§ Aufgaben und Übungen:
1 - Geben Sie aus dem Interview alles von "Das ist wie" bis hinunter zu "trotzdem nicht festzulegen." erneut wieder und tauschen Sie dabei "England" gegen "Kanada" aus.
2 - Beantworten Sie anhand des Interviews die folgenden Fragen:
(a) In welchem Jahr hatte Chima seinen bisher größten Hit, und wie heißt der Song?
(b) Wie viel besser als die Deutschen musste er nach dem Willen seines Vaters in allem mindestens sein?
(c) Mit welchem Amt musste er sich in einem Sorgerechtsstreit herumschlagen?
3 - Setzen Sie das Interview über deutsche Identität und Rassismus im Anschluss an seinen letzten Satz fort.

§ Seitentext:
Dir ist unglaublich wichtig, richtig gutes Deutsch zu sprechen, am Besten noch besser als die "Deutsch-Deutschen", wie Du sagst. Warum?

Weil ich so erzogen wurde. Für meinen Vater musste ich in allem mindestens doppelt so gut sein wie die Deutschen. Sein Argument: "Wenn Du aus der Schule kommst und bist nur genauso gut wie Deine Freunde und Du stehst vor einem deutschen Arbeitgeber und Du hast den gleich guten Abschluss wie Dein deutscher Kommilitone… Wem, glaubst du, wird er den Job geben? […] Also gib ihm gefälligst Argumente an die Hand, warum er Dich einstellt." Das ist eine radikale Betrachtung der Situation, aber eine absolut zutreffende.

Chima Pressefotos 2012
Seinen bisher größten Hit hatte Chima im Jahr 2012 mit dem Song "Morgen".Bild: Universal/Yves Borgwardt

Fühlst du dich heute eher deutsch oder afrikanisch?

Das ist wie so ein Pendel, das sich bewegt. Die Tendenz ist auf jeden Fall mehr zu Deutsch hin. Ich bin hier geboren. Ich war hier im Kindergarten. Ich war hier in der Schule, an der Universität. Ich hab hier alle meine Freunde. Ich denke auf Deutsch, ich träume auf Deutsch, ich bin schon deutsch. Aber ich bin auch das Andere. Wenn man mir diese Frage stellt - und man stellt sie mir ziemlich häufig - dann führe ich ins Feld, dass Deutschland nicht England ist oder Frankreich, also kein klassisches Einwanderungsland. Es gibt keine Selbstverständlichkeit einer deutschen Identität. Es ist schwierig, sich bei jemandem zuhause zu fühlen, der sich bei sich selbst nicht zuhause fühlt. Deswegen fahre ich damit ganz gut, gut Deutsch zu sprechen, die Kultur zu kennen, die Geschichte so halbwegs zu kennen, und mich, was meine Identität anbetrifft, trotzdem nicht festzulegen.

Hast Du Erfahrungen mit Rassismus gemacht?

Ich finde den Begriff ein bisschen sehr inflationär. Nicht alles, was Dir an schlechten Erfahrungen begegnet, ist gleich Rassismus. Mit solchen Aktionen und mit solchen Reaktionen kann ich am besten arbeiten. Also, wenn jemand offensichtlich einen eingeschränkten Horizont hat und der Meinung ist, dass er mich jetzt anschreien oder mich körperlich angehen muss. Damit kann ich umgehen. Was ich viel schlimmer finde, ist, wenn ich mich zum Beispiel in einem Sorgerechtsstreit mit dem Jugendamt herumschlagen muss. Und wenn allein die Tatsache, dass ich mit dem Kind nach Nigeria fahren will, ein Problem ist. Das heißt, wenn man mich fragt, was ich da will. Das sind so Situationen, wo ich zwei Mal darüber nachdenken muss, um festzustellen, wie hart rassistisch das ist.

§ Bereitgestelltes Material:
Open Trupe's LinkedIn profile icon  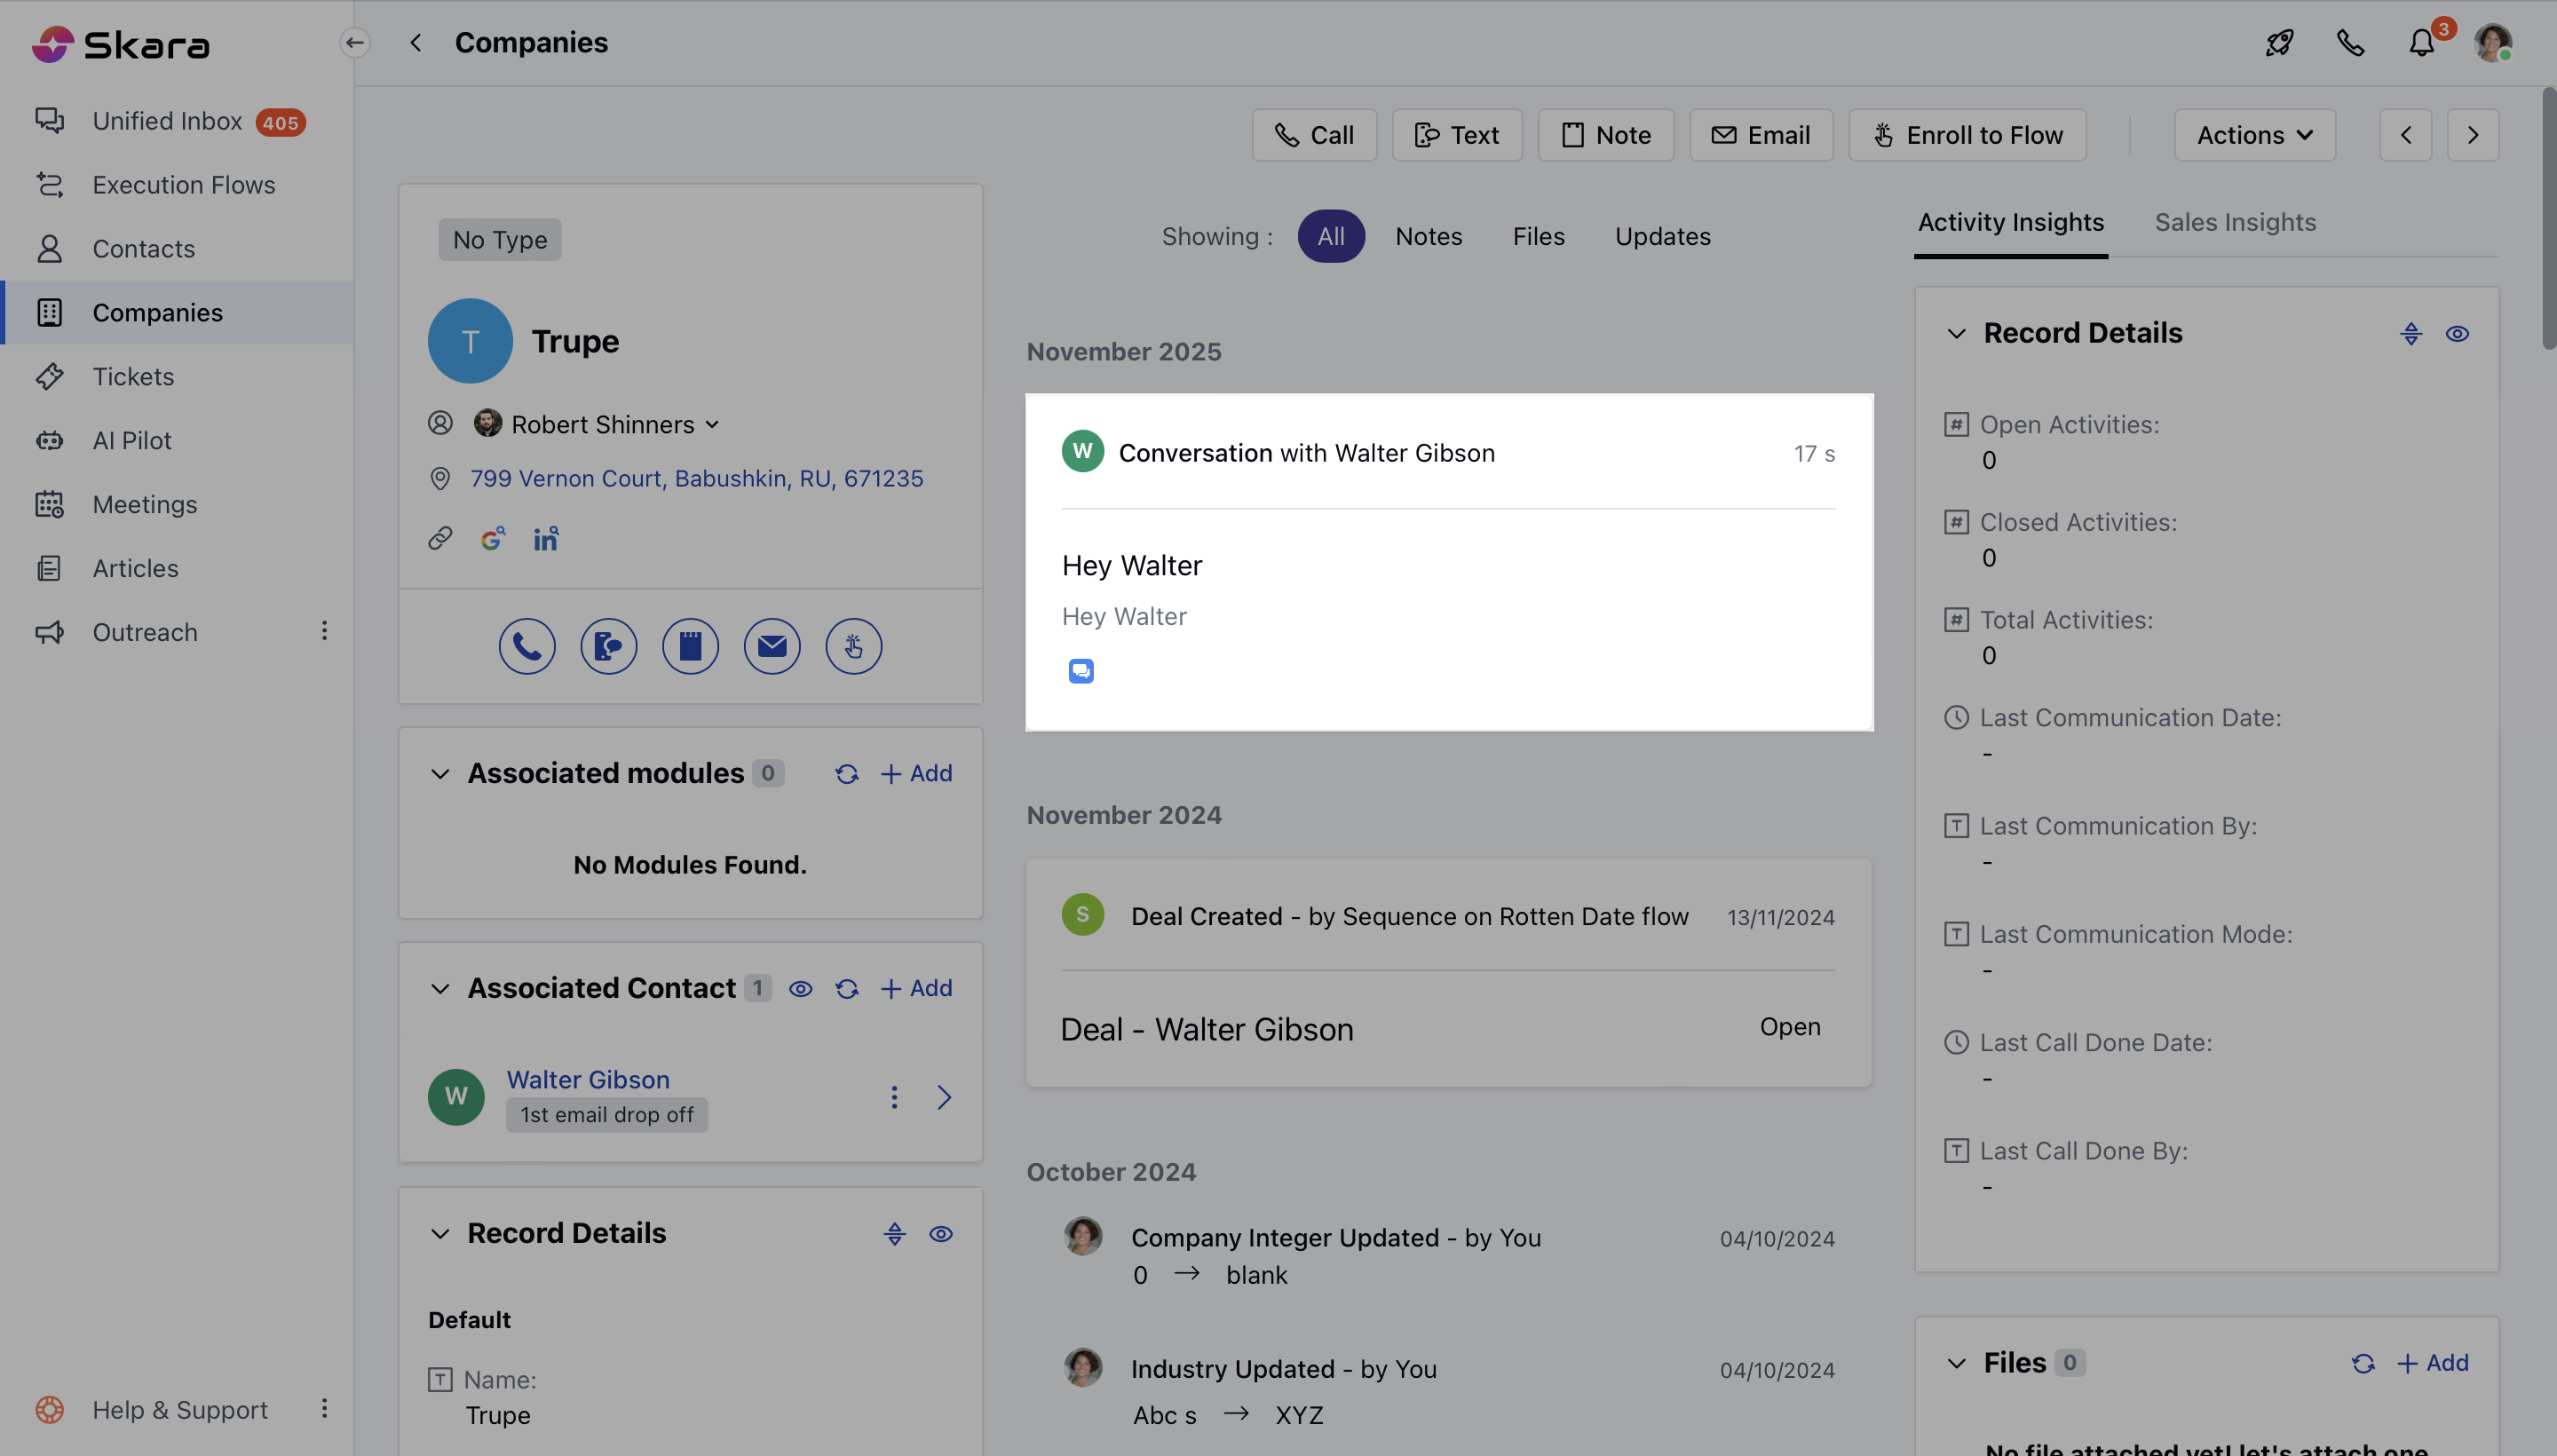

§ Ergebnisse je Aufgabe:
1 -
Das ist wie so ein Pendel, das sich bewegt. Die Tendenz ist auf jeden Fall mehr zu Deutsch hin. Ich bin hier geboren. Ich war hier im Kindergarten. Ich war hier in der Schule, an der Universität. Ich hab hier alle meine Freunde. Ich denke auf Deutsch, ich träume auf Deutsch, ich bin schon deutsch. Aber ich bin auch das Andere. Wenn man mir diese Frage stellt - und man stellt sie mir ziemlich häufig - dann führe ich ins Feld, dass Deutschland nicht Kanada ist oder Frankreich, also kein klassisches Einwanderungsland. Es gibt keine Selbstverständlichkeit einer deutschen Identität. Es ist schwierig, sich bei jemandem zuhause zu fühlen, der sich bei sich selbst nicht zuhause fühlt. Deswegen fahre ich damit ganz gut, gut Deutsch zu sprechen, die Kultur zu kennen, die Geschichte so halbwegs zu kennen, und mich, was meine Identität anbetrifft, trotzdem nicht festzulegen.

2 -
(a) Im Jahr 2012, mit dem Song "Morgen".
(b) Mindestens doppelt so gut.
(c) Mit dem Jugendamt.

3 -
Frankfurter Sänger Chima
Begonnen hat Chima als Rapper. Heute macht er deutschen Pop.Bild: Universal Music

Haben deine afrikanischen Wurzeln Einfluss auf deine Musik?

Ich bin natürlich geprägt von der Musik, die ich in den ersten Jahren meines Lebens gehört habe. Und das war auch ganz viel afrikanische Folklore, weil mein Vater das hörte. Mein Vater hat tatsächlich auch ganz viel deutsche Volksmusik und Schlager gehört. Ich lass mir immer wieder sagen, dass meine Phrasierung anscheinend nicht typisch deutsch ist. Ich glaube, das macht Sinn. Ich sehe mich ja nicht von außen, insofern kann ich das nicht beurteilen. Aber ich bin durch eine andere Schule gegangen als ein typischer deutscher Rock-Pop-Sänger.

Welches Ereignis in Deutschland hat Dich in letzter Zeit bewegt?

Ich gehöre zu den wenigen, die alles, was hier gerade in Deutschland passiert, mit großem positiven Erstaunen wahrnehmen, denn ich bin ein sehr rational denkender Mensch und 800.000 Flüchtlinge aufzunehmen in einem Jahr! Selbst wenn ich natürlich weiß, dass ein Großteil von denen mit ziemlich restriktiven Methoden wieder zurück geschickt wird, sobald die Situation so halbwegs befriedet ist, ist es trotzdem ein unglaublicher Kraftakt und macht mich, also die deutsche Seite in mir, tatsächlich ein stückweit stolz. Wobei ich mich jeden Tag immer wieder frage: Was genau ist die Idee von Angela Merkel? Ich nehme Ängste bei großen Teilen der Bevölkerung wahr. Ich nehme diese Ängste nicht nur wahr, sondern ernst. Nichtsdestotrotz ist es ein Kraftakt sondergleichen. Aber selbst, wenn das nur ein PR-Stunt sein sollte, kann ich jetzt erst mal nur sagen: "Chapeau, Deutschland, Ihr seid die Krassesten, zumindest in der Ersten Welt!“

Das Interview führte Linda Bethke.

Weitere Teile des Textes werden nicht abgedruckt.